:: Material for the task ::
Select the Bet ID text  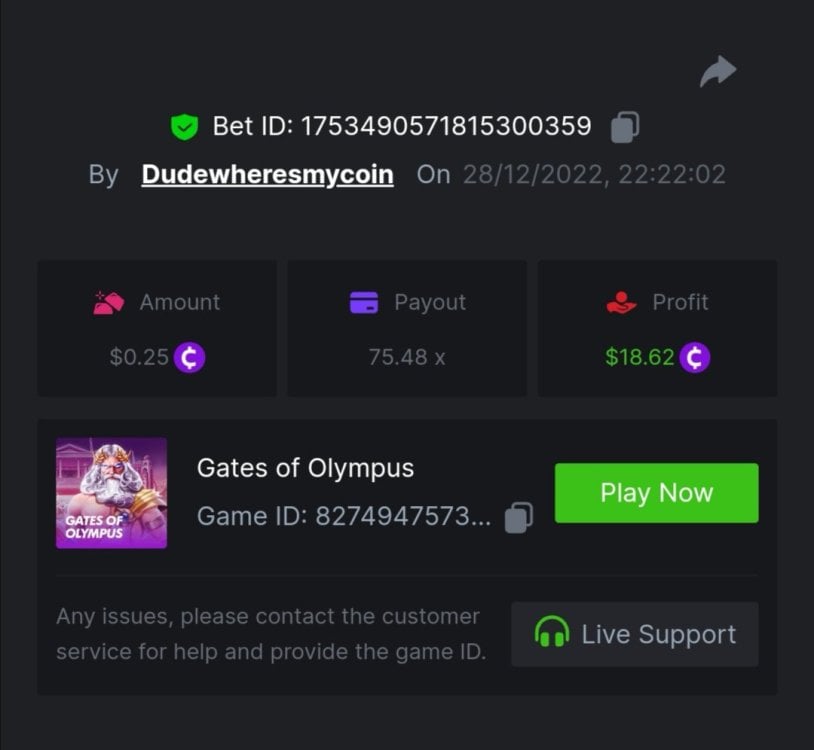pos(402,127)
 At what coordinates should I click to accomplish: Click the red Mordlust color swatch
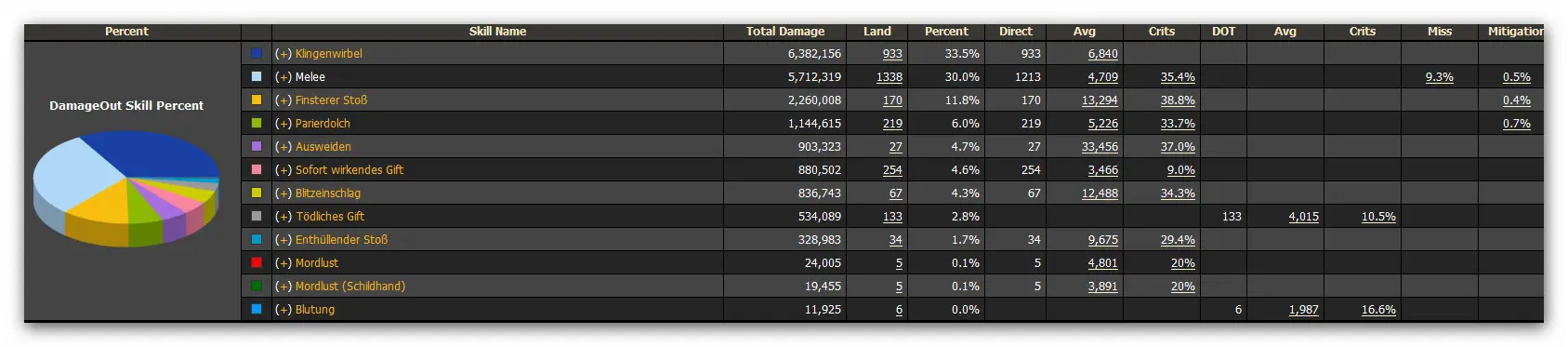pos(257,262)
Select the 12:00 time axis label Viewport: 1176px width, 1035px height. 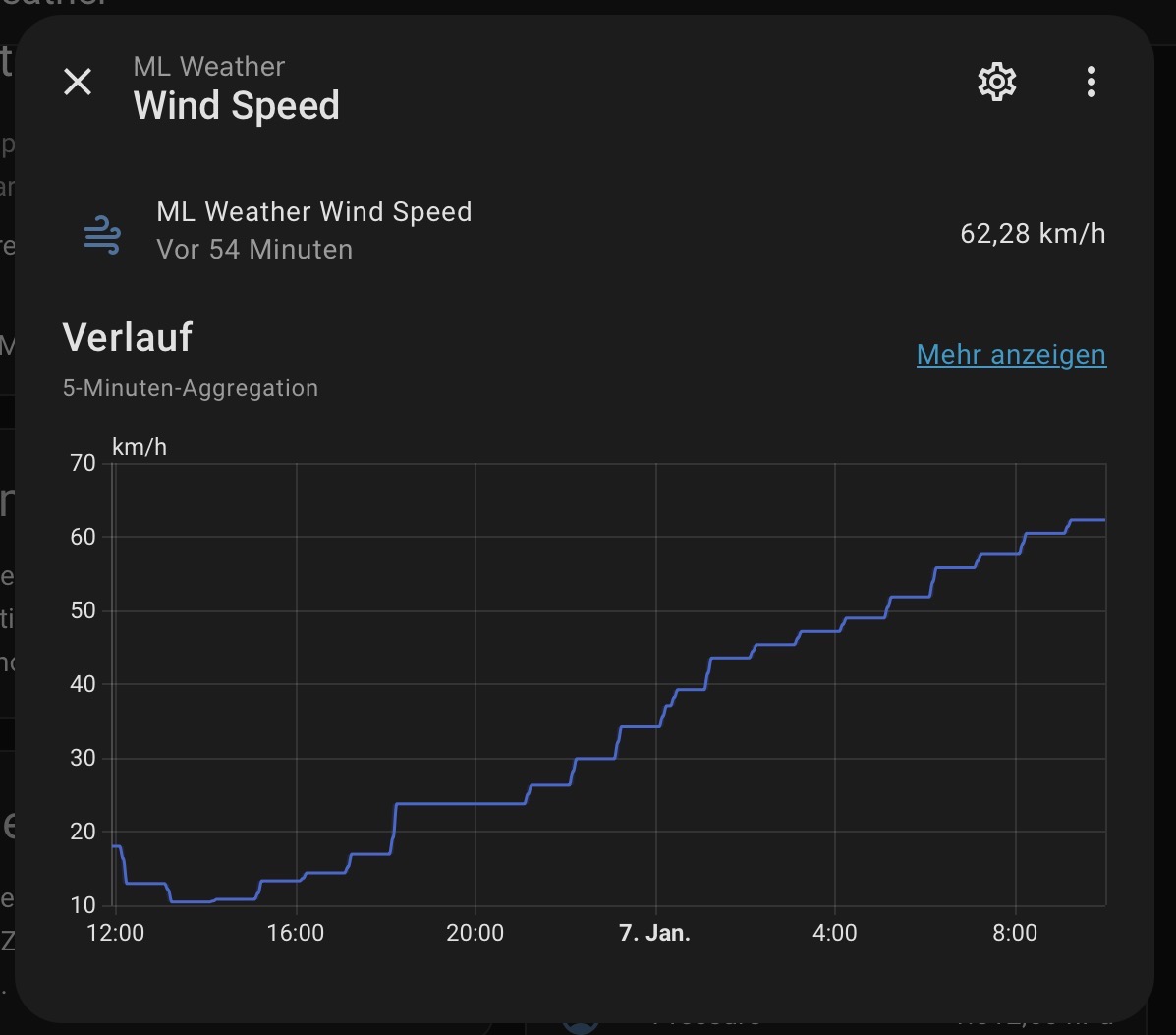click(116, 933)
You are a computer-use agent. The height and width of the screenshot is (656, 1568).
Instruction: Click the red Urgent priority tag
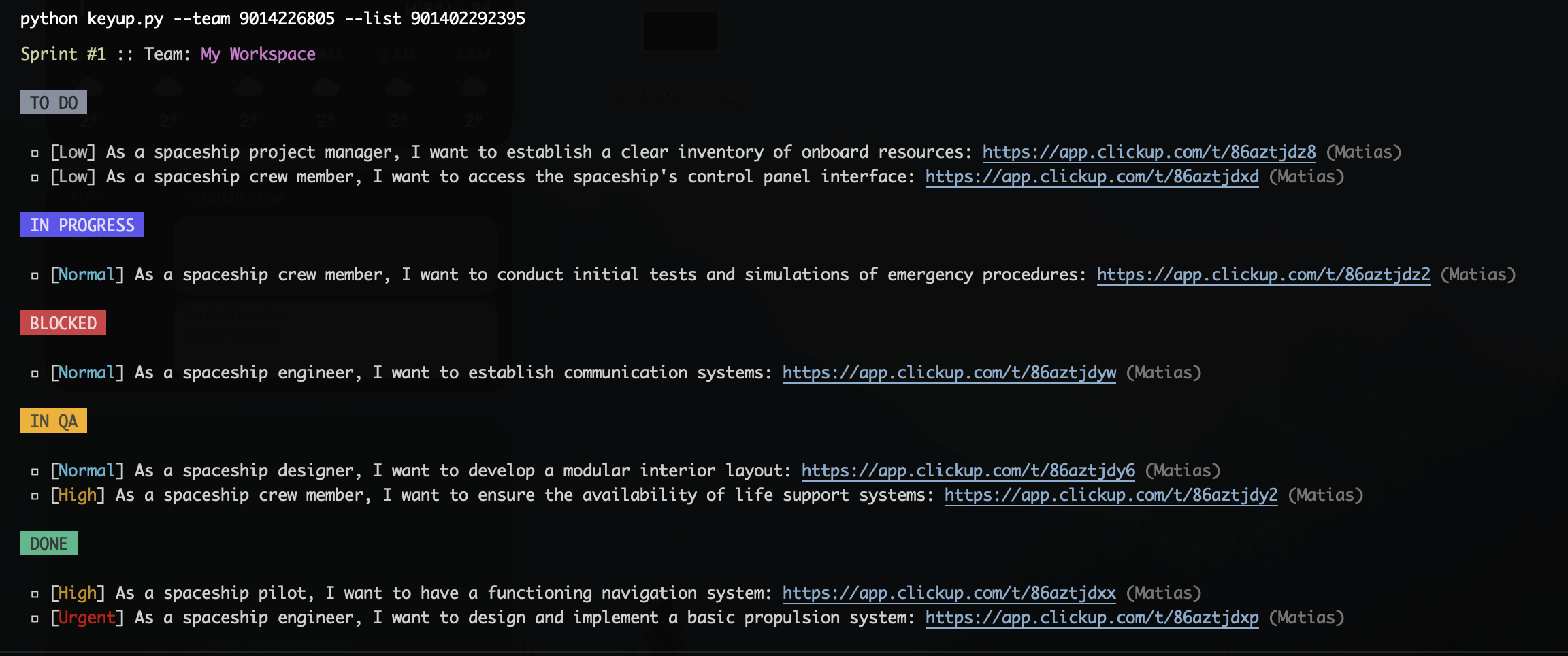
:::
__Required task__.
Can you extract the data from the line containing "You are a computer-use" through the end of the data, both ends included, and repeat those lines word for word? Leave the picture out of your answer.

__Correct response__.
You are a computer-use agent. The height and width of the screenshot is (656, 1568).
Instruction: Click the red Urgent priority tag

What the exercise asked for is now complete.